Pictures must not appear in the copy. Set down exactly the line with "Task: Sort the table by the ESI column header" and each line after it through the end of the data below.
==========
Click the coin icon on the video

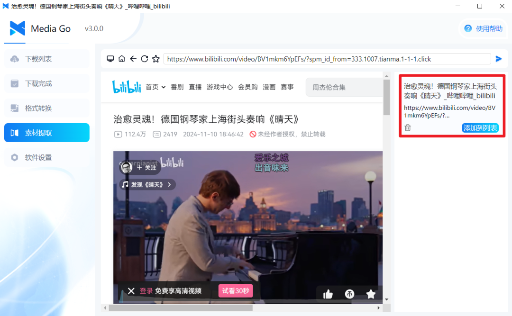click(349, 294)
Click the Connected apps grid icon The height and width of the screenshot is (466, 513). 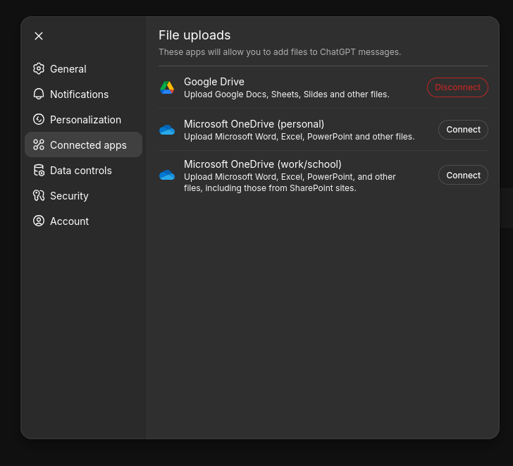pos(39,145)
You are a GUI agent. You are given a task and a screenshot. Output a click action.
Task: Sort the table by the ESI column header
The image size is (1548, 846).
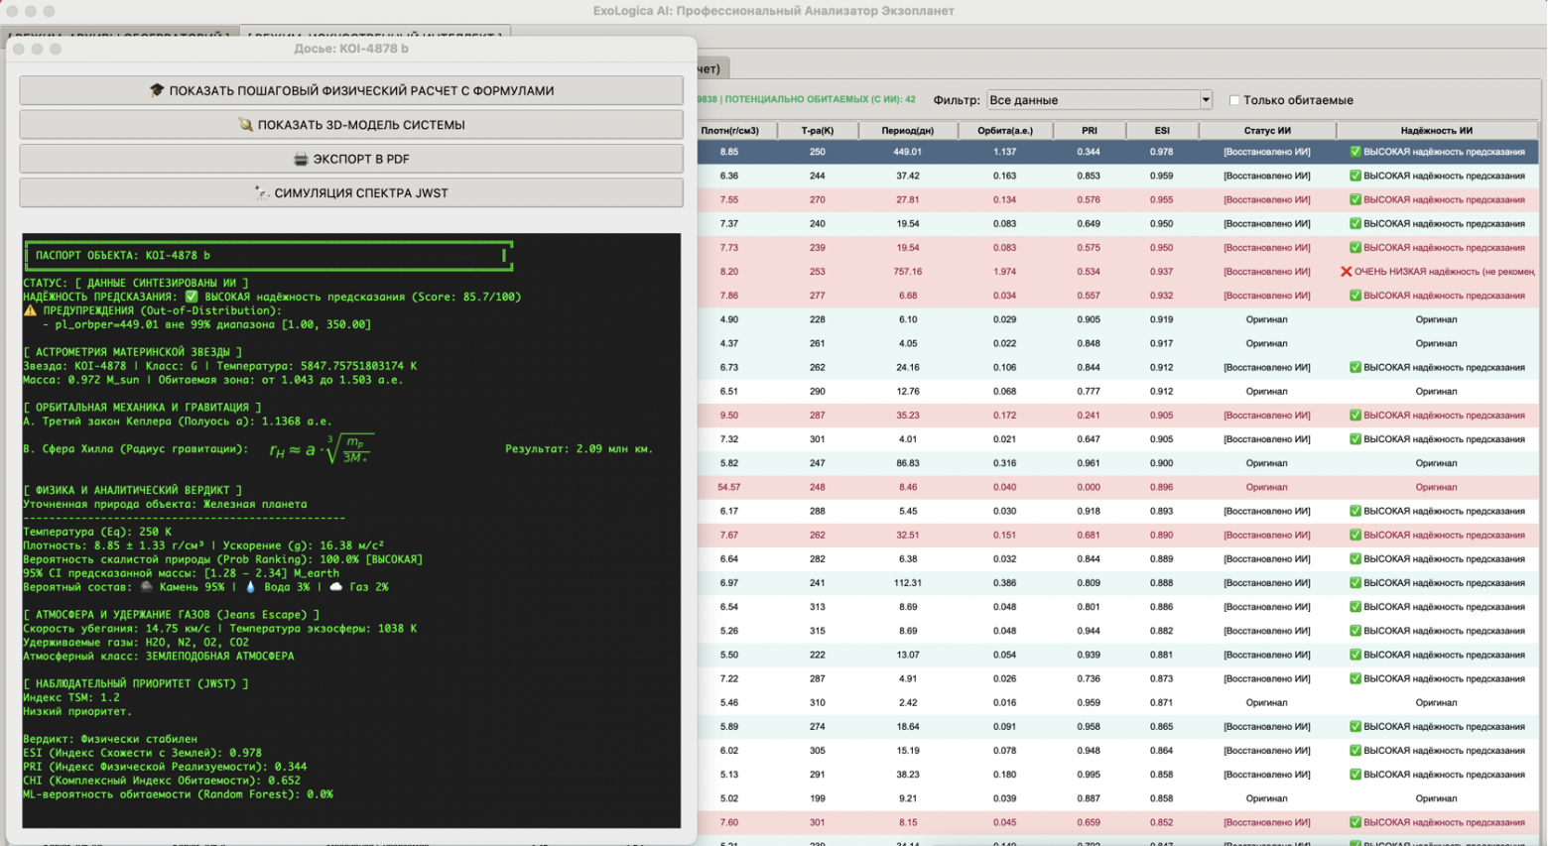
==========
### Response to this exercise
Task: Sort the table by the ESI column header
The image size is (1548, 846).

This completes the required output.